On Wednesday, the regulators recommended that people aged under 30 should be offered Pfizer or Moderna as alternatives to the AstraZeneca/Oxford vaccine as the balance of risk is more finely balanced for younger age groups who did not tend to suffer serious Covid illness.
Prof Leitch said he hoped concerns surrounding the vaccine don’t last long and is confident the public will feel more reassured once they see the advice and the data.
He told STV News: “If you end up in intensive care with Covid, you have a one in four chance of a life-threatening blood clot, so your risk of Covid is still the biggest risk.
“That’s why the vaccination programme should continue, and continue at pace, so the best way of protecting yourself from Covid is the Covid vaccination.
“If you are under 30 we are going to protect you from Covid but we’re going to give you the Pfizer or the Moderna vaccine, that’s the only thing that has changed.
“Everybody else, the risk-benefit balance is still heavily in favour of giving you the AstraZeneca vaccine.”
More than 2.5m people in Scotland have received at least one dose of a Covid vaccine, and Leitch stressed it was the best way for people to protect themselves.
He said: “We divide the world into decades in clinical medicine because it’s just the neat way of deciding how things work. So you have to have the cut off somewhere rather 28-and-a-half, you have to choose decades.
“So the regulators and scientists looked really carefully and at under 30 the risk-benefit balance just moves enough for them to say ‘because we’ve got an alternative, we should use the alternative’.
“In countries where there is no alternative, they would have said keep going with the Covid vaccination. But we have an alternative and they are suggesting we use it for that age group.
“All of Covid has been about risk and benefit and the most important thing is to try and protect yourself from Covid.”
Prof Leitch said he will be going for his jab appointment on Friday, and he added: “I don’t care which one I get and that’s the advice I’d give to everybody else.”
Meanwhile the First Minister has said she will “not have any hesitation” about getting the AstraZeneca coronavirus vaccine when she goes for her first jab next week.
Nicola Sturgeon added she is “hopeful” the decision to offer younger people an alternative product will not have a “significant impact” on the target of offering all Scots their first jab by the end of July.
She is due to receive her first dose on April 15.
Sturgeon said: “I don’t know which vaccine I will get offered, but if I am offered the AstraZeneca vaccine I will take the AstraZeneca vaccine and I will not have any hesitation in doing so.
“I will be absolutely happy to take the AstraZeneca vaccine, if that is what is offered to me.”
Regulators have recommended that people aged 18 to 29 should be offered the Pfizer, Moderna or other vaccines that become available as the programme continues to rollout across the UK.
The MHRA said across the UK up to March 31, there were 79 reports of blood clots accompanied by low blood platelet count among people who had had their first dose of the vaccine, out of around 20m doses given.
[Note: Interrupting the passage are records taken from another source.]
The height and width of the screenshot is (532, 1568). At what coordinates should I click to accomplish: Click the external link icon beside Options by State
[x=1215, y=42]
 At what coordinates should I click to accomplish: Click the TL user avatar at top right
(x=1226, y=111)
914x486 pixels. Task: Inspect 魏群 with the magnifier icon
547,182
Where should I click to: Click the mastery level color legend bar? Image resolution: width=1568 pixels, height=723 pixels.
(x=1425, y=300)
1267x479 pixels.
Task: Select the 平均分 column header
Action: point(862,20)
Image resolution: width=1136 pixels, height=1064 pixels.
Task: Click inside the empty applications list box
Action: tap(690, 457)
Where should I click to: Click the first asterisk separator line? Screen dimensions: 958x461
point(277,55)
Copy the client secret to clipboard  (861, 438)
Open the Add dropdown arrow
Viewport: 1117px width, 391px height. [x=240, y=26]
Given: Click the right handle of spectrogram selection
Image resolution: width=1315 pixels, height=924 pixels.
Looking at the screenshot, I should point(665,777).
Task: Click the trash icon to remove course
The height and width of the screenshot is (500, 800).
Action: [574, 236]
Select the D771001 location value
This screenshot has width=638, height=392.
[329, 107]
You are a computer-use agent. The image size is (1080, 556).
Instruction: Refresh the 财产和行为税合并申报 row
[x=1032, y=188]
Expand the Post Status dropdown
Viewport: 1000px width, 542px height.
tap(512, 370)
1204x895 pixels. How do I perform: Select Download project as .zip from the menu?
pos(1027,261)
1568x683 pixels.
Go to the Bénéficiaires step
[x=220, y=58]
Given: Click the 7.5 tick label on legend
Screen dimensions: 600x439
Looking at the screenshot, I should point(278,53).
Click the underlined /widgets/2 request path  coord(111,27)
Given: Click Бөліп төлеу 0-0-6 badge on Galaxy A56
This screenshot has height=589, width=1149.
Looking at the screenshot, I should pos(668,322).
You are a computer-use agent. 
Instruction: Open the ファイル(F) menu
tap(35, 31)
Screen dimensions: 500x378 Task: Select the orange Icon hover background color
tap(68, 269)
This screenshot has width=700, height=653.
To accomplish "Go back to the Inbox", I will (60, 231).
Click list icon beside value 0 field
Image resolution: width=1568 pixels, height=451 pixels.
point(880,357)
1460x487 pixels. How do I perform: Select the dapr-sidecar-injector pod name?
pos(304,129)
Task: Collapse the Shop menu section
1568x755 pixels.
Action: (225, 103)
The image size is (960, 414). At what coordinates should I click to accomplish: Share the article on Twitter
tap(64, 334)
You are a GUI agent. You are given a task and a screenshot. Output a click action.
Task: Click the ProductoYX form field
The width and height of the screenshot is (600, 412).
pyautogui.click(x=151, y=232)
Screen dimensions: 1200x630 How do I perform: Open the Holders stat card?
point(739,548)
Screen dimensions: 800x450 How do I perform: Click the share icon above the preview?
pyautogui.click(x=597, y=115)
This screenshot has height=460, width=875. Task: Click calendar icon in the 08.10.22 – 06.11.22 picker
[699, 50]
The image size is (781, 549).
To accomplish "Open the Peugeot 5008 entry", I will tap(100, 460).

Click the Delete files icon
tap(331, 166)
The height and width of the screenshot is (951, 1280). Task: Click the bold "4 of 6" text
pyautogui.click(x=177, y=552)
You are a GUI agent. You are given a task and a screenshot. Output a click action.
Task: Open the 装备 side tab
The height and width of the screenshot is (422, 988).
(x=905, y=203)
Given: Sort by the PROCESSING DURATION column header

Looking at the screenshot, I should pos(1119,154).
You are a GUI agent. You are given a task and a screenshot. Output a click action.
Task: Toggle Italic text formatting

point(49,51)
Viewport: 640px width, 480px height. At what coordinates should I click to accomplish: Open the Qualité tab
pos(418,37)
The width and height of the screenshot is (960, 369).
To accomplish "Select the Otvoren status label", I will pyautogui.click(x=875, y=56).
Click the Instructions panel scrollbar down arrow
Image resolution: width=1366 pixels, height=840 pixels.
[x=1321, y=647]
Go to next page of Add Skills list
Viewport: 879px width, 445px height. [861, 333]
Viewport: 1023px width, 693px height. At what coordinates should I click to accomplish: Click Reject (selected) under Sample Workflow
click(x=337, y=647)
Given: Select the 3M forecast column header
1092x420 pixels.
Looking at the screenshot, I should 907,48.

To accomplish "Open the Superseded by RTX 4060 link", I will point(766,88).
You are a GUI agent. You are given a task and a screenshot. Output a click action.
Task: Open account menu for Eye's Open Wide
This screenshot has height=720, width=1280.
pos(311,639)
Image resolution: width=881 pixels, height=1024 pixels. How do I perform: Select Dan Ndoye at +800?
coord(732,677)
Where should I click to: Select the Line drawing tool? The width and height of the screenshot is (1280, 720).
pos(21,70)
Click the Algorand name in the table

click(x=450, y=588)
Of these 79 patients, 19 people have died, the regulator said, although it has not been established what the cause was in every case.
The figures suggest the risk of rare blood clot is the equivalent to four people out of every million who receive the vaccine.
The MHRA said those who have had their first dose of the AstraZeneca vaccine should still get their second.
Sturgeon added: “The risk – if I can call it that – that has been assessed and led to the advice yesterday is very, very, very, very small. The blood clotting issue is very, very, very rare.
“If you get the AstraZeneca vaccine today or tomorrow, or in my case a week today, it will be one of the least risky things you do in the day, because the risk is probably lower than crossing the road, and things like that.”